__Given task__.
Please copy out the items word for word, from the line containing "The width and height of the screenshot is (1389, 868)." through the last line of the items, both ends included. Omit the pictures from your answer.

__Provided material__.
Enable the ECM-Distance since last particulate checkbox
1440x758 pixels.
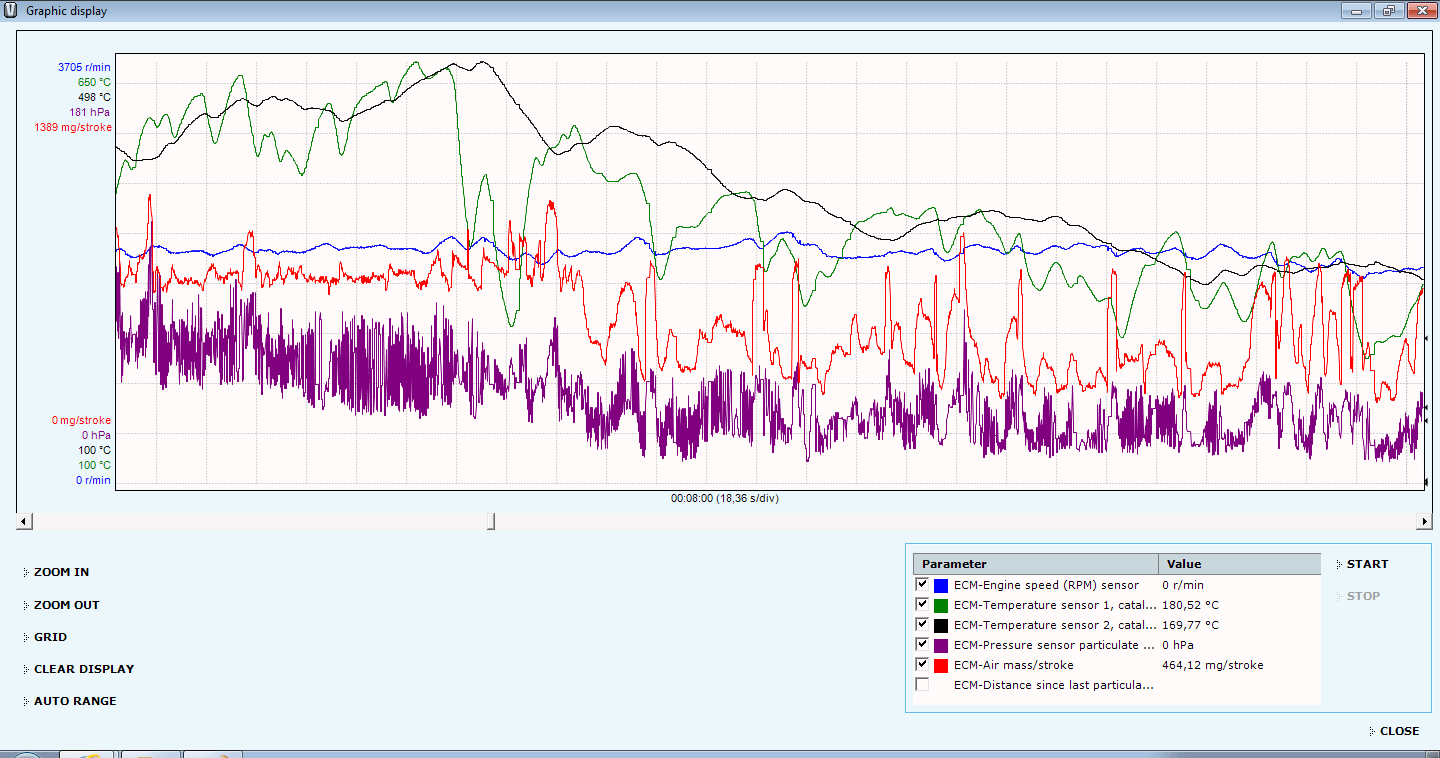click(x=922, y=685)
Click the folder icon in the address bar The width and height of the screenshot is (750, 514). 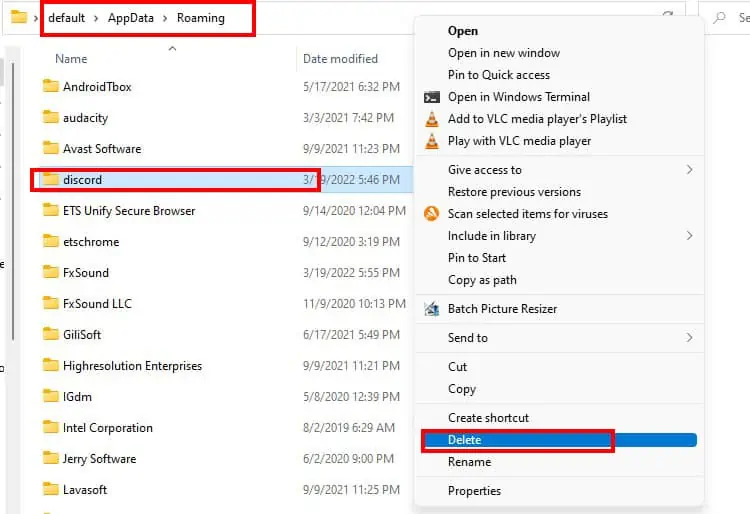coord(19,17)
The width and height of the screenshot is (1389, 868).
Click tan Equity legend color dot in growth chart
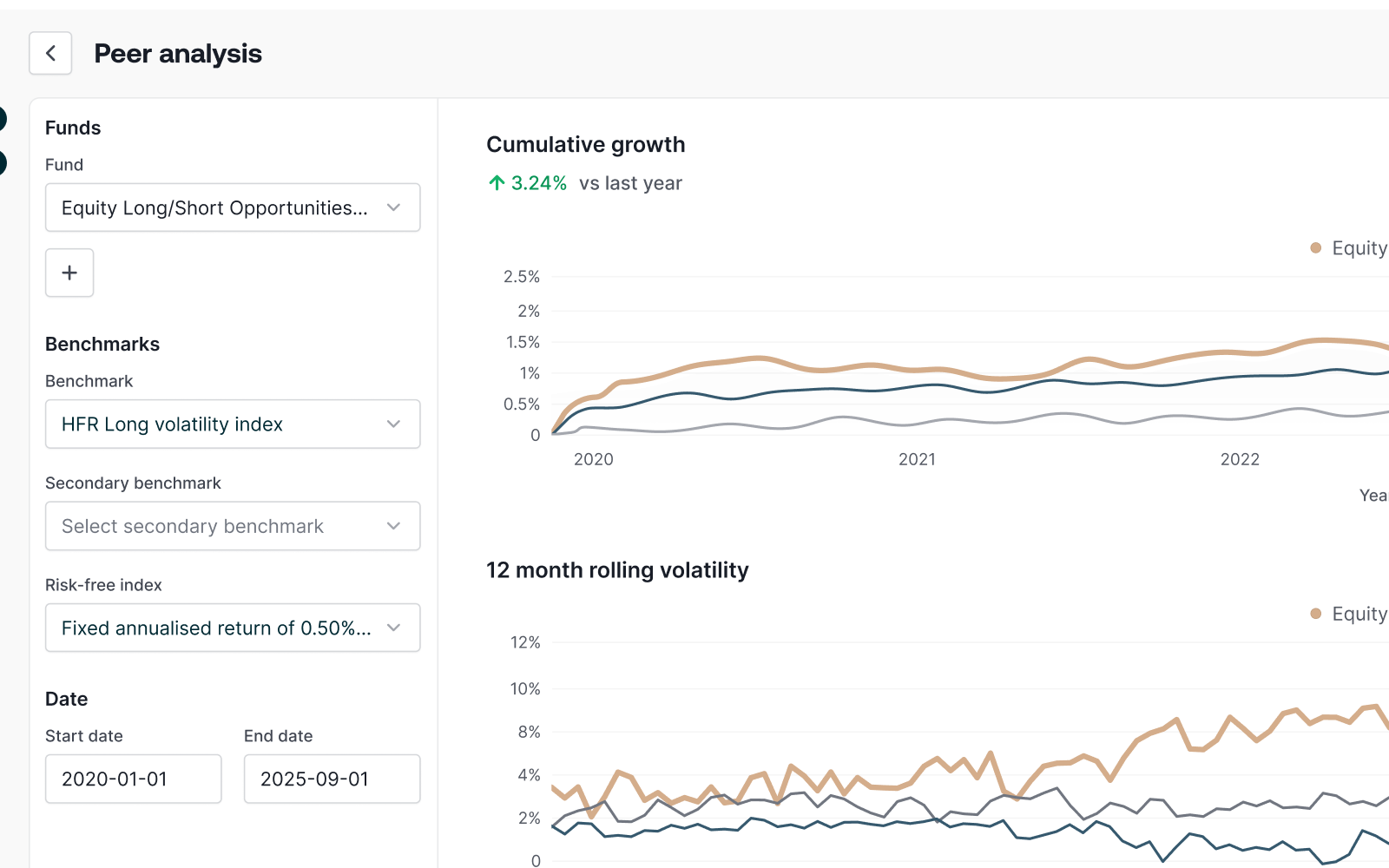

__Finished task__.
The width and height of the screenshot is (1389, 868).
Click tan Equity legend color dot in growth chart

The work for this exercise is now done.